AIM OF THE TASK — Update the rows below by changing each "Task" to "Instruction" and keeping all other text the same. Leave the pictures out of your answer.

EXERCISE MATERIAL —
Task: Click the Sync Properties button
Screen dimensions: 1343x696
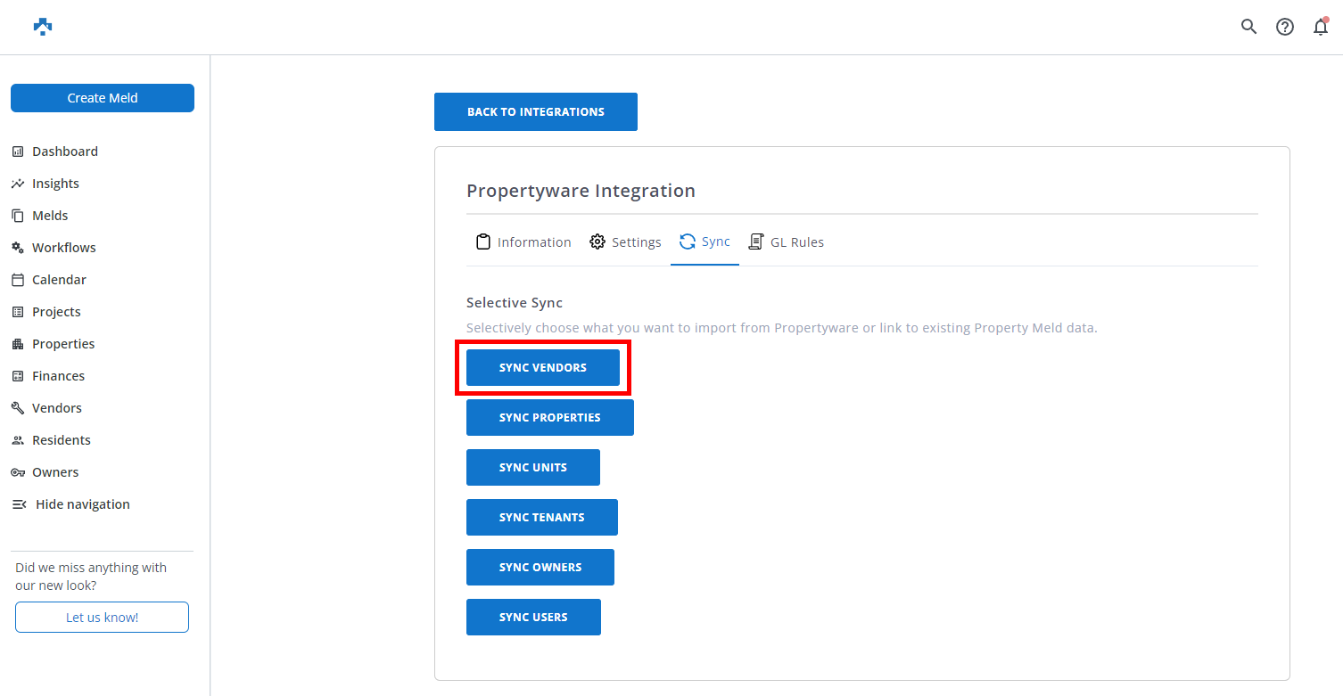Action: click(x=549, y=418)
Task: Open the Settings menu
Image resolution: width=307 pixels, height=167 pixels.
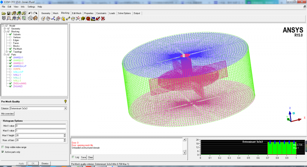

TASK RESULT —
Instruction: Click the Sync Properties button
Screen dimensions: 1343x696
Action: click(x=549, y=418)
Instruction: Open the Settings menu
Image resolution: width=307 pixels, height=167 pixels.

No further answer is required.